Homepage What is a WebRing?
How did Yahoo ruin it?

Participating web sites had banded together to form their sites into linked circles rather Rings thus enabling more visitors to reach them quickly and easily.  Through navigation links found most often at the bottom of Member pages, Visitors can travel all or any of the sites in a Ring. They can move through a Ring in either direction, go to the next or previous site, or list the next five sites in the Ring

The WebRing system could support a nearly unlimited number of separate and distinct Rings across the Internet. This unique structure allows the creation and evolution of tens of thousands of different "web communities." Each Ring was started and maintained by an individual website owner, it's RingMaster. 

A Brief History

WebRing was first created in June, 1995, by Sage Weil, launched in March, 1996, and moved onto its own server in September, 1996.  It was the first, largest, and fastest-growing service of its kind on the Internet.

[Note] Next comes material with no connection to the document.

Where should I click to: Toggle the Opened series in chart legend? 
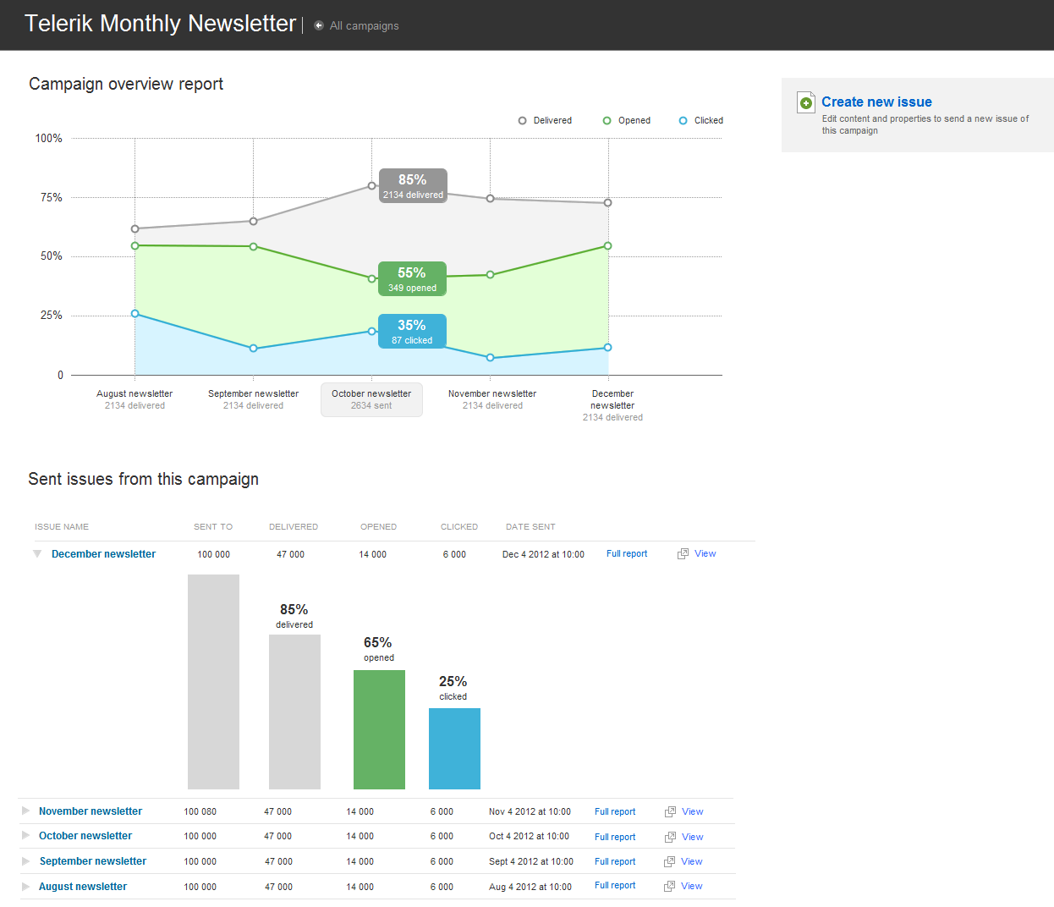click(x=626, y=121)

WebRing drew its initial inspiration from a similar structure called EUROPa (Expanding Unidirectional Ring of Pages). Michael at newdream.net helped with initial graphic design. In August, 1995 Jerry Hierro suggested a centralized CGI program to run the system.

The first new Ring created was the ESLoop.  By the beginning of 1997, there were over 1,000 Rings on the system, and by May of that year 10,000. By April, 1998, there were over 40,000 Rings on WebRing.  The WebRing was experiencing a growth rate of over 10% monthly.  Daily page requests exceed 2,000,000; Member sites total over 1,300,000; Rings total over 80,000.

On Wednesday morning, January 27, 1999, Yahoo! has acquired GeoCities and its affiliated firms.  It took about a few months for Yahoo! to ruin everything that was good at Geocities and an additional year it took to them smash out the fine WebRing network that had been built by years of labor by numerous volunteers.

Then WebRing promised that it would "be better than ever.  Much better than ever!" However, too many RingMasters realized it was rather a disaster.  The merger was NOT "a perfect match" as Yahoo! and The WebRing had claimed.  Lastly (in October 2001), Yahoo! lastly gave up and silently stopped hindering WebRing which became again a system with better and reliable features.